--- Entries supplied Enclosed Below ---

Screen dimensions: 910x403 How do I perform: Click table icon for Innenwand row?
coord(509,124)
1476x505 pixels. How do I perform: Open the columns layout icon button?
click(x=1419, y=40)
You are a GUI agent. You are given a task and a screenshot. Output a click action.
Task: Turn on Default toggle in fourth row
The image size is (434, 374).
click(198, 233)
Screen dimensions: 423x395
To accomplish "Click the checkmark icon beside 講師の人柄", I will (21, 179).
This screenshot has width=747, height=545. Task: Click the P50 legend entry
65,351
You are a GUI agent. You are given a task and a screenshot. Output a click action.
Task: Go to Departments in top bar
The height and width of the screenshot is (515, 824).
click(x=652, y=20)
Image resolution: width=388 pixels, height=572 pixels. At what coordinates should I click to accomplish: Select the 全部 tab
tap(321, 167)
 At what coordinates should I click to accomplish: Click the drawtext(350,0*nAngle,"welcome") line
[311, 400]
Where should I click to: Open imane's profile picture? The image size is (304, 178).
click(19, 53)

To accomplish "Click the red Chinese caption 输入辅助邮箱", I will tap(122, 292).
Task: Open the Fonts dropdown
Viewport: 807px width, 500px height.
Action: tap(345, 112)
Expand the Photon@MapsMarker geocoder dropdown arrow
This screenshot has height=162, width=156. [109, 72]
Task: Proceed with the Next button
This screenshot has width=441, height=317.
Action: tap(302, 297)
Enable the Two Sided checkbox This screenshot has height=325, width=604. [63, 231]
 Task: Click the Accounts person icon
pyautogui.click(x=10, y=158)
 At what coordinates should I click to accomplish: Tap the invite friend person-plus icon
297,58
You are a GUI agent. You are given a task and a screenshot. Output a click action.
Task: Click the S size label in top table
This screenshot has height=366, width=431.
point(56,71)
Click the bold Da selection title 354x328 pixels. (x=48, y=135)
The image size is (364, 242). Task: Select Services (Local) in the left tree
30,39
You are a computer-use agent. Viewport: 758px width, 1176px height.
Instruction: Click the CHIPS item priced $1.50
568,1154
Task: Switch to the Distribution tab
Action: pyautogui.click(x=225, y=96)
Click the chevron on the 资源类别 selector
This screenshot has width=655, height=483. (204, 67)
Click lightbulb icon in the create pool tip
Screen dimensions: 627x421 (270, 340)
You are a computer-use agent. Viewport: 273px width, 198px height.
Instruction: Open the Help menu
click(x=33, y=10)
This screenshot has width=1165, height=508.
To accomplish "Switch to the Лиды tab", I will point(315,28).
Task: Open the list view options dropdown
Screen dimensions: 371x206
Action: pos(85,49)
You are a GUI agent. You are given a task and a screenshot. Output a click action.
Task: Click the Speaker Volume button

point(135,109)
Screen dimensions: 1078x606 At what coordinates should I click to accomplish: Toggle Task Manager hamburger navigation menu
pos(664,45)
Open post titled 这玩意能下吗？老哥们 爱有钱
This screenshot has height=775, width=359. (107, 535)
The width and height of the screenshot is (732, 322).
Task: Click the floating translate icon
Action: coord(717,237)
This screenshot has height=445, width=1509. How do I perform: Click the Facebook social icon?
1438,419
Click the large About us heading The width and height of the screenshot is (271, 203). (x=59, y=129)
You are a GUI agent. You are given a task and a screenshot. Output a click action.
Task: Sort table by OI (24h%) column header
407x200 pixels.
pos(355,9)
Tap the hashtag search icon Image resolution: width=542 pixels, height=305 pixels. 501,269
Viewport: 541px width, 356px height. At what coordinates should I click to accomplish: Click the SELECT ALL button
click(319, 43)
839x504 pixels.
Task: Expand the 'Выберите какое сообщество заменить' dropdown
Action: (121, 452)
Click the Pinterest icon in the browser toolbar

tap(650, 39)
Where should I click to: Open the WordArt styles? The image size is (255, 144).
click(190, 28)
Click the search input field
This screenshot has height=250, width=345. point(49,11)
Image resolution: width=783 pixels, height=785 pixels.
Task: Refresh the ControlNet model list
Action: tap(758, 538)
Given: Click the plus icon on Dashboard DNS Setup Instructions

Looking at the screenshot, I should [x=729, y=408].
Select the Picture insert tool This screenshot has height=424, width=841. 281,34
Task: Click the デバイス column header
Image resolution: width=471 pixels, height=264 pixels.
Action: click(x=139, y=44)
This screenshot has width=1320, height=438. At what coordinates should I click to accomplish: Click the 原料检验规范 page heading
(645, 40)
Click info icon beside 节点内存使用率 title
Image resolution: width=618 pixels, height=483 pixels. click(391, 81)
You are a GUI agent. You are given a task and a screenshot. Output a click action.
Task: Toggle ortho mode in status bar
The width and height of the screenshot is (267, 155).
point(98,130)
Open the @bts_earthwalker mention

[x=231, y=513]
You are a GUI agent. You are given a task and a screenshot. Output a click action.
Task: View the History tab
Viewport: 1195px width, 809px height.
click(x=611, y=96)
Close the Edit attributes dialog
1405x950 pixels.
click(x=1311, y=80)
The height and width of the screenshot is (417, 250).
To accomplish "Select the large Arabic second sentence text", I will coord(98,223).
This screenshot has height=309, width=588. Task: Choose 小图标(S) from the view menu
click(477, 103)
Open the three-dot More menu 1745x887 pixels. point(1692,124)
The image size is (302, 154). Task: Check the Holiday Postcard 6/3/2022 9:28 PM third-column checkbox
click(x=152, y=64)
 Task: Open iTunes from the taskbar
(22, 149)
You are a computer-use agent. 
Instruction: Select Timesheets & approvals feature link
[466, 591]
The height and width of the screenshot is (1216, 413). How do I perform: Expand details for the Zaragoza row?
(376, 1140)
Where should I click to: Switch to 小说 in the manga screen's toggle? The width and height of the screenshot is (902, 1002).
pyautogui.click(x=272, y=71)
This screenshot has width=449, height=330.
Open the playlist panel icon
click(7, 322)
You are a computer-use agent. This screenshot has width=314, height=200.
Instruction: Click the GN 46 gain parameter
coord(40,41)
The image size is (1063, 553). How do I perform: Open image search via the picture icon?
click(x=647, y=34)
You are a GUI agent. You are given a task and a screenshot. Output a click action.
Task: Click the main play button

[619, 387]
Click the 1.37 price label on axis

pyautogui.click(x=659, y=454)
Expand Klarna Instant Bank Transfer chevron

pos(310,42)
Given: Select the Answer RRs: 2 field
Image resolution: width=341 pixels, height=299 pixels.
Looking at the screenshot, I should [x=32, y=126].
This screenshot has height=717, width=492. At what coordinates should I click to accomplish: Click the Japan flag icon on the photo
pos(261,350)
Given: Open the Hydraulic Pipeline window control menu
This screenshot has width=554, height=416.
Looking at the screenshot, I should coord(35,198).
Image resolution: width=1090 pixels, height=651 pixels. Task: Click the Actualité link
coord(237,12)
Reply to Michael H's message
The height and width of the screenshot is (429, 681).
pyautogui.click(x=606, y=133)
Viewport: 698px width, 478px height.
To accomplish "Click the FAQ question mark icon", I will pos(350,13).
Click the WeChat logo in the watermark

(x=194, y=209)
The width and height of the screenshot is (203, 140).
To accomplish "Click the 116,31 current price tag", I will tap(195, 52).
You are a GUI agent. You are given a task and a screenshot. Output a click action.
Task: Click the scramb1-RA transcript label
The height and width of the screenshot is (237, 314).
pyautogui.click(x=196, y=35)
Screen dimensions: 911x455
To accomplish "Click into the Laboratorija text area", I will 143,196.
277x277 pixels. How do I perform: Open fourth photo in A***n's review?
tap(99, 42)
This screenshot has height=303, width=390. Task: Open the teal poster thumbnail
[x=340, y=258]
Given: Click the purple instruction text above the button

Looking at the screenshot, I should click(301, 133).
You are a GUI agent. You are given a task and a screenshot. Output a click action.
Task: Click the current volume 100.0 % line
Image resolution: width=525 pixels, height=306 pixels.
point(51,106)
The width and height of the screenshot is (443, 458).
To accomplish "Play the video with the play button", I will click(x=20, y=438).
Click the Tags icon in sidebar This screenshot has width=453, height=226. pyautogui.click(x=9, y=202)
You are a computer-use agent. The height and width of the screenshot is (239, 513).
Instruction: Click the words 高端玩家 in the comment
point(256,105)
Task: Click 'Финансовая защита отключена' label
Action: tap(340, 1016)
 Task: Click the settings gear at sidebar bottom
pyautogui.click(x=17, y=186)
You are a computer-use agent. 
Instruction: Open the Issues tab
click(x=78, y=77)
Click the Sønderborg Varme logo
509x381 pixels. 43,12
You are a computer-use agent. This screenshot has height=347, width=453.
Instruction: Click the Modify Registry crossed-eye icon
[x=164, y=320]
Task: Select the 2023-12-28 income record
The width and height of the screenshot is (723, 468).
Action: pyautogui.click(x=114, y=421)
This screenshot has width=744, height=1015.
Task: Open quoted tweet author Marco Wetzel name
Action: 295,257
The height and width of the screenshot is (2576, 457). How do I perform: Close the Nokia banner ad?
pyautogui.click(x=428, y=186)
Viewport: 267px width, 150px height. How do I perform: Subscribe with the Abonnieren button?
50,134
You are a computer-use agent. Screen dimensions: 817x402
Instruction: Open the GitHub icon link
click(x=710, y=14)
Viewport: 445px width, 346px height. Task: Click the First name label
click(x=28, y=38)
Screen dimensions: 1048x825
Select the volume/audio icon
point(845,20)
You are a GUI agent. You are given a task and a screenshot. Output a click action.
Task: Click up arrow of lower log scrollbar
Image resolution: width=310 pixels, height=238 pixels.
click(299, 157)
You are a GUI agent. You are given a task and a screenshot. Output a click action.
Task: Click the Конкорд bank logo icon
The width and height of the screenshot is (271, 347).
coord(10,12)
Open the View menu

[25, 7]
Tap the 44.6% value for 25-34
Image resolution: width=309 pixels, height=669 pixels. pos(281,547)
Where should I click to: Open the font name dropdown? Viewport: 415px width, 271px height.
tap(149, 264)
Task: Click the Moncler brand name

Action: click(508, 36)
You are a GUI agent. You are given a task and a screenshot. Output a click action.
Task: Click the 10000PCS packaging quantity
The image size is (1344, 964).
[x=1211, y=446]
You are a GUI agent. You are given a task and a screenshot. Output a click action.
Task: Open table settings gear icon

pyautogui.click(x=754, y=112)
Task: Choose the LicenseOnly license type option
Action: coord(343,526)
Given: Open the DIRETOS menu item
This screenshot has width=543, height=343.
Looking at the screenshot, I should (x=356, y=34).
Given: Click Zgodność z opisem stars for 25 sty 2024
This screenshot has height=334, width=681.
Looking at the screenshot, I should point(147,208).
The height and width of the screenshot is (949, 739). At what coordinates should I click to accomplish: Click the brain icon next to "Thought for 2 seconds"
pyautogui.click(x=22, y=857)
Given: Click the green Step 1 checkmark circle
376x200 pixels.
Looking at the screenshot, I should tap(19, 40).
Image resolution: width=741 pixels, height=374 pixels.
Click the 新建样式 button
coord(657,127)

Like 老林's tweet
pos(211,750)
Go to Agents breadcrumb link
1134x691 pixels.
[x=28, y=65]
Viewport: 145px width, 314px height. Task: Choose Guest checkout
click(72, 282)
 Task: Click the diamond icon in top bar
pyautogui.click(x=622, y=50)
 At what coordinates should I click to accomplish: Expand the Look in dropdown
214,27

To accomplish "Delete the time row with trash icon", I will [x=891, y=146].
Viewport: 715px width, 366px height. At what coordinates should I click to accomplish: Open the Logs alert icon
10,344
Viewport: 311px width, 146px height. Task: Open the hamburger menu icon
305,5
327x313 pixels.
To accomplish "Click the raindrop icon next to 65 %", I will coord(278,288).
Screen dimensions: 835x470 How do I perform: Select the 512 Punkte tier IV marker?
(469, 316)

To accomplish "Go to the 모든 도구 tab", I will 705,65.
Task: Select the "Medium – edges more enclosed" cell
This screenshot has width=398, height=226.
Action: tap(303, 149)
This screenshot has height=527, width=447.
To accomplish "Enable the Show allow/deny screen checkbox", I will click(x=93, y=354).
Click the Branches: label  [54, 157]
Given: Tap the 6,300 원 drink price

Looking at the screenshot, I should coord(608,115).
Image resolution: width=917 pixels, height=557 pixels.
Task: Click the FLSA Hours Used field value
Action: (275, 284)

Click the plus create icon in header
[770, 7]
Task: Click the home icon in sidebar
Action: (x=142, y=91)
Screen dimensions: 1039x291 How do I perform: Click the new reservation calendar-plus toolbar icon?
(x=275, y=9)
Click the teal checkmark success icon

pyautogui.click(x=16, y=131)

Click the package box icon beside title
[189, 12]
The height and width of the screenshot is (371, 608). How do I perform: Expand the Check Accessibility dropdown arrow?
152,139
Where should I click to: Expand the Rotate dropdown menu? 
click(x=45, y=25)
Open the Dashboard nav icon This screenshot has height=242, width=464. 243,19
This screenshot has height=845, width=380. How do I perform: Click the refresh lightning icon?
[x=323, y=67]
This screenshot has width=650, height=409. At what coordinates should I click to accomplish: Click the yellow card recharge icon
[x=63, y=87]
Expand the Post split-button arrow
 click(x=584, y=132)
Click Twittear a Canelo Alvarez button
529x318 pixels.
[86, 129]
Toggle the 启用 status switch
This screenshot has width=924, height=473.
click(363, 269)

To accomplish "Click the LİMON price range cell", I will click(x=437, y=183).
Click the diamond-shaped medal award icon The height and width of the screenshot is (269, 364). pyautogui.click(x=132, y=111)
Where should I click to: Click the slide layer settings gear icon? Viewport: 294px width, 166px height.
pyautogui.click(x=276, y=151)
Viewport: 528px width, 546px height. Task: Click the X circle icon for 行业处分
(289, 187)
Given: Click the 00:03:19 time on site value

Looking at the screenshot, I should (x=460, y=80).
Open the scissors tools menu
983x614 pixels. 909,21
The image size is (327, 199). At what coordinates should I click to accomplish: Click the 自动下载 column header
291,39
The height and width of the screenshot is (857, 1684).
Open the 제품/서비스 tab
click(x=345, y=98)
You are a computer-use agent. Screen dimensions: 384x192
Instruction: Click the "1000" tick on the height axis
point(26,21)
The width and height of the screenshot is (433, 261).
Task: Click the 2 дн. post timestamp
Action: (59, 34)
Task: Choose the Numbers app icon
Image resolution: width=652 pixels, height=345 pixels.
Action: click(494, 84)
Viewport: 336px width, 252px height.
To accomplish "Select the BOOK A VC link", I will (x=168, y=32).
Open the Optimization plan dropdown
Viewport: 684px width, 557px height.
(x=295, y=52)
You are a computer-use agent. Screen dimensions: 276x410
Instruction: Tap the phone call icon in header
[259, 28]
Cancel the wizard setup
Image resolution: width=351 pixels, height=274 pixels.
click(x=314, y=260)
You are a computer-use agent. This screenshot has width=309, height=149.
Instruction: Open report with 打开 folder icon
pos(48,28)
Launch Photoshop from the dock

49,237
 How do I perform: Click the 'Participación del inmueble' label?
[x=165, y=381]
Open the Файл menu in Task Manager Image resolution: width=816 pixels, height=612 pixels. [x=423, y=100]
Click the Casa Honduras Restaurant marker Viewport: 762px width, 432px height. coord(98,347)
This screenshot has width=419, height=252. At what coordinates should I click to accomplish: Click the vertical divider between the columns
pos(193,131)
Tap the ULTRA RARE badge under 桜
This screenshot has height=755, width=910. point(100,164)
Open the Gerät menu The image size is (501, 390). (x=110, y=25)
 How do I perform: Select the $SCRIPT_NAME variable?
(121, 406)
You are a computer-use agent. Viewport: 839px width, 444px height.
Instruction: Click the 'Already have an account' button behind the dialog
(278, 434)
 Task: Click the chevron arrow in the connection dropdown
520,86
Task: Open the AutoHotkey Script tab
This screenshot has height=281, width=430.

--- End of Enclosed Entries supplied ---

> Assignment:
Starting at the line above that contains "Select the volume/audio icon", repeat each line exactly up to and including the line that contains "Task: Click the Конкорд bank logo icon", and stop there.

> Solution to this problem:
Select the volume/audio icon
point(845,20)
You are a GUI agent. You are given a task and a screenshot. Output a click action.
Task: Click up arrow of lower log scrollbar
Image resolution: width=310 pixels, height=238 pixels.
click(299, 157)
You are a GUI agent. You are given a task and a screenshot. Output a click action.
Task: Click the Конкорд bank logo icon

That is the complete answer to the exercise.